Judge gives Hendrix family injunction over early songs
The family of Jimi Hendrix won a limited victory yesterday in its High Court action over some of the late rock star's early recordings.
Experience Hendrix LLC, a company controlled by relatives of the guitarist, won an injunction restraining release of some of the material. But it was disappointed in its claim for royalties for Hendrix, who died in London in 1970 aged 27, having made his name with songs such as "Purple Haze" and "Hey Joe".
Experience, which is based in Washington, owns all the rights relating to Hendrix's music except for some recordings he made with other groups before he found fame.
It claimed PPX Enterprises and its president, Edward Chalpin, had breached an agreement in March 1973 between PPX and the English administrator of Hendrix's estate. The hearing, before Mr Justice Buckley in London, centred on 71 disputed tracks and a period when Hendrix played with a group called Curtis Knight and the Squires in PPX's New York studio. Experience argued that royalties had not been paid and that records were released for which no licence had been granted under the agreement.

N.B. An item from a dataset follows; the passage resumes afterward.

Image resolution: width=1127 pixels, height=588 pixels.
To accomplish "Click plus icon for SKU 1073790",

Experience was granted an injunction restraining future releases or licences of recordings on which Hendrix performed in any capacity, other than 33 master tapes to which it agreed PPX was entitled.

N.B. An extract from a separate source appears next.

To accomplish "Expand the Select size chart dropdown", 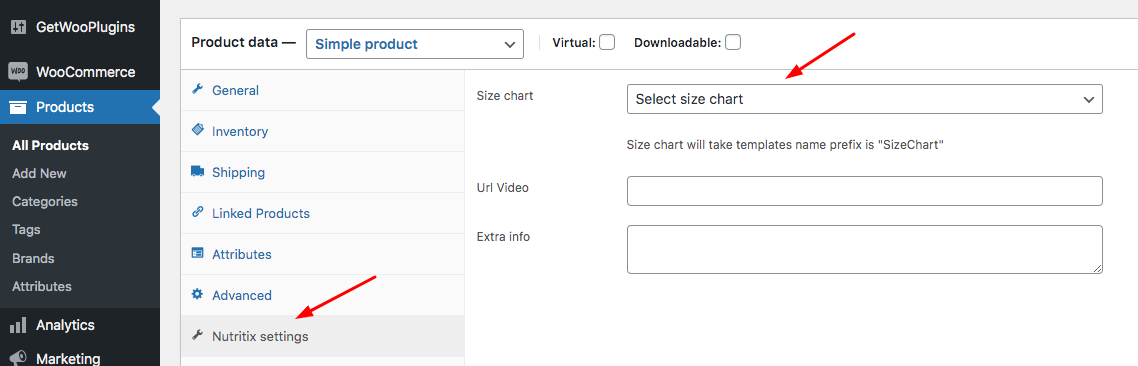I will pyautogui.click(x=864, y=99).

The claim for royalties succeeded only to the extent that PPX must account for royalties due on those 33 tracks in the future, not in the past.
PPX had argued that there had been an oral agreement under which it was entitled to every master released or licensed by it.
The judge, who described the case as "extraordinary", ruled that PPX must pay 70 per cent of Experience's estimated £300,000 costs bill, with an interim payment of £75,000.